Now that you understand how to create fake temporary tables, you can use them to solve real-world problems. Let's explore two examples: how to use fake temporary tables inside triggers and how to use fake temporary tables to execute stored procedures affecting a batch of changes. (Also, for implications of using this technique with SQL Server 2000, see the sidebar "Fake Temporary Tables and SQL Server 2000.")

Using Fake Temporary Tables Inside Triggers

Suppose you want to call extended stored procedure xp_sendmail from a trigger to send managers a message that contains information about modified salary rows in the Employees table. You can't read Inserted or Deleted tables from xp_sendmail because these virtual tables are private to the execution of the trigger, and you can't create a temporary table inside the trigger. However, you can use a permanent table inside the trigger to hold information about the modified rows. And a fake temporary table is nothing more than a permanent table that holds information private to a specific execution context. Inside the trigger, you need to simply call a stored procedure to generate a new random value that identifies the execution context of the trigger. Note that writing too much application logic inside triggers isn't safe or efficient; you're better off storing such logic in stored procedures. The following example demonstrates how to select a data set from a trigger, then send the data set to another procedure.

First, create a fake temporary table that includes the fields you require from the Inserted and Deleted tables, including the common primary key fields and Inst_ID. The fake temporary table must include previous and new salary information and employee name:

CREATE TABLE fttEmployeesSalary (
	Inst_ID INT NOT NULL,
	Emp_ID INT NOT NULL,
	Employee_Name VARCHAR(50) NULL,
	PreviousSalary MONEY NULL,
	NewSalary MONEY NULL,
	
CONSTRAINT PK_ftt_EmployeesSalary
	PRIMARY KEY NONCLUSTERED (Inst_ID, Emp_ID))
GO
/* Optional nonclustered index to speed searching process on Emp_ID */

CREATE NONCLUSTERED INDEX idxEmployeesSalary_Emp_ID
	ON fttEmployeesSalary (Emp_ID)

Next, create a stored procedure called GetInstID_EmployeesSalary, which generates a unique Inst_ID value as Listing 1's and Listing 2's different versions of GetInstID_SelectedProducts do. You can now create your trigger, udtEmployeesSalary, which Listing 3 shows. When anyone modifies salary data in the Employees table, the trigger sends an email notification to the employees' appropriate managers.

Let's look more closely at how the udtEmployeesSalary trigger works. First, the trigger executes the GetInstID_EmployeesSalary stored procedure to retrieve the process's instance identifier from the @Inst_ID variable. Using this instance identifier, the trigger inserts into the fttEmployeesSalary fake temporary table the Emp_ID and Employee_Name of the employee whose information has been modified, as well as the employee's old and new salaries. The trigger then creates a message containing as parameters the name of the employee who modified the data and the date and time of that modification. Next, the trigger creates a query that it will send through email. The query, which contains information about the changes to the Employees table, uses the fake temporary table to filter the information by instance ID (Inst_ID = @Inst_ID) and to avoid the dummy entry (Emp_ID > 0). The trigger then uses xp_sendmail to send the query result as an email message and deletes from the fake temporary table any rows marked with the current instance ID.
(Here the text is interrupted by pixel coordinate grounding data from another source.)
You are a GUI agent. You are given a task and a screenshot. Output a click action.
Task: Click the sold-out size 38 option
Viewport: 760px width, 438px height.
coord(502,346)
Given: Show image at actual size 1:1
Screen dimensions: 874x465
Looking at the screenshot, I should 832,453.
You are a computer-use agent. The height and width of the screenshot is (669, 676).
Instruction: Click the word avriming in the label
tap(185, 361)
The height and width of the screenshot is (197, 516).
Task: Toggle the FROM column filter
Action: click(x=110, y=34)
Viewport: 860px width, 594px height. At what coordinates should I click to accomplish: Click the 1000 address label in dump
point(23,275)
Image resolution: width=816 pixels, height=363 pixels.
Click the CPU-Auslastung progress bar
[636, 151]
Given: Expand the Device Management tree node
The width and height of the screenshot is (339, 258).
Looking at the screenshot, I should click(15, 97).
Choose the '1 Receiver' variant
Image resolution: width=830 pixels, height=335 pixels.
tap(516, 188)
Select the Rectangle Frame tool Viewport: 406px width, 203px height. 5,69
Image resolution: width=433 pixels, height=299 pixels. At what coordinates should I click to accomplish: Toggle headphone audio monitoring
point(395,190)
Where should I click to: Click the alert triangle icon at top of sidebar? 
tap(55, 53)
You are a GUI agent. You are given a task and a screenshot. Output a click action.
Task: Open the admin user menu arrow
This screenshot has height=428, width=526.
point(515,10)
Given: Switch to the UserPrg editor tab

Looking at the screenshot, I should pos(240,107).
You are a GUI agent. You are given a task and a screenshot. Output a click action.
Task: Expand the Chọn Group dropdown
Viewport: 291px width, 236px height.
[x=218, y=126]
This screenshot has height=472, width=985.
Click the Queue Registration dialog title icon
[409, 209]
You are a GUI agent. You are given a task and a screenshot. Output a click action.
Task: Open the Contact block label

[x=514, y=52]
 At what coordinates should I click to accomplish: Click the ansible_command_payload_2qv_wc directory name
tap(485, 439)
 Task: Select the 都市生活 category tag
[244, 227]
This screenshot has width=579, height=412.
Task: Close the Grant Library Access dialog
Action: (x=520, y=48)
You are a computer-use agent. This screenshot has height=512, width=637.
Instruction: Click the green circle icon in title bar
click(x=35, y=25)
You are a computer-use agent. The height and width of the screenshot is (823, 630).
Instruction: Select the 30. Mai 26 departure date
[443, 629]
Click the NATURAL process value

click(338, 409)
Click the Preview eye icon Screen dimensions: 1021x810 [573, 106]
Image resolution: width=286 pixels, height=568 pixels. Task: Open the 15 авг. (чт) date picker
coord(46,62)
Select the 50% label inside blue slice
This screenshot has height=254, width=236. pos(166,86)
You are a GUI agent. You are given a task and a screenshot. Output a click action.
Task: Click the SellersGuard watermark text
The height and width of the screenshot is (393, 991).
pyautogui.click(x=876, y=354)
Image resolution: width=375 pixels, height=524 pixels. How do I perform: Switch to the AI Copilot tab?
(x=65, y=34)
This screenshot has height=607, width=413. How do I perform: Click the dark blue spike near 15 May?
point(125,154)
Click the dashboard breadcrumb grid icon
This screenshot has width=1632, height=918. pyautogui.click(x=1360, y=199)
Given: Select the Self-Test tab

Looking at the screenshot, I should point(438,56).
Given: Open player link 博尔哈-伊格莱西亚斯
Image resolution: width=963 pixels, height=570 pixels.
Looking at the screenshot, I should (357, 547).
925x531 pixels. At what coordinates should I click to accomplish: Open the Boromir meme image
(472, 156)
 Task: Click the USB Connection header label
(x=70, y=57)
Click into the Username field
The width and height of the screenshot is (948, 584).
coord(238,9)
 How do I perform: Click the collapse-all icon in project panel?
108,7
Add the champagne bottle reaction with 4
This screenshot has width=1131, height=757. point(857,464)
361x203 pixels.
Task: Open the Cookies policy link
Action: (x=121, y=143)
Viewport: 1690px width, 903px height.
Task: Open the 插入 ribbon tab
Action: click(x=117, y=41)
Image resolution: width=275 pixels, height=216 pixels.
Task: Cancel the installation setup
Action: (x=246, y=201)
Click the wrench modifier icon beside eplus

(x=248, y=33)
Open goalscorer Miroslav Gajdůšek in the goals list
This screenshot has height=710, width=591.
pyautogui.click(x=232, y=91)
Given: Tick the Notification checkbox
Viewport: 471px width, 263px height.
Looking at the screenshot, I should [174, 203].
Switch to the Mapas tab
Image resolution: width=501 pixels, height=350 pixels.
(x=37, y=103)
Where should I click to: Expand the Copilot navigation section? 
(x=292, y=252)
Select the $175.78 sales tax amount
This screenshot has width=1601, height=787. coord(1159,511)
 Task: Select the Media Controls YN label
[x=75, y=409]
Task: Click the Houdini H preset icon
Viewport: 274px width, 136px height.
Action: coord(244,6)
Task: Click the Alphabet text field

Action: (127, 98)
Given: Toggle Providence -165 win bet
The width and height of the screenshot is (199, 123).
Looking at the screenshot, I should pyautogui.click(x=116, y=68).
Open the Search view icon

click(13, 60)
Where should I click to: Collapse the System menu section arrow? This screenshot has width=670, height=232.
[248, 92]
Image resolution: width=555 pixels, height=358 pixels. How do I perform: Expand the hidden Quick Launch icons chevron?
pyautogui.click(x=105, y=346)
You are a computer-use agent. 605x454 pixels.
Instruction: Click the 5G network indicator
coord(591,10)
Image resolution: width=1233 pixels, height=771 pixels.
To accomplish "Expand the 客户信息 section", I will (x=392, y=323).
You could create a narrower scope for your fake temporary table, creating it to store only modified data and leaving the employee name in the Employees table. But to store only modified data, you'd have to join fttEmployeesSalary to the Employees table in every query so that you could retrieve additional employee information. My example, which uses only the fake temporary table, consumes more storage space, but it's more efficient than storing only salary changes because it uses fewer pages to produce the final result.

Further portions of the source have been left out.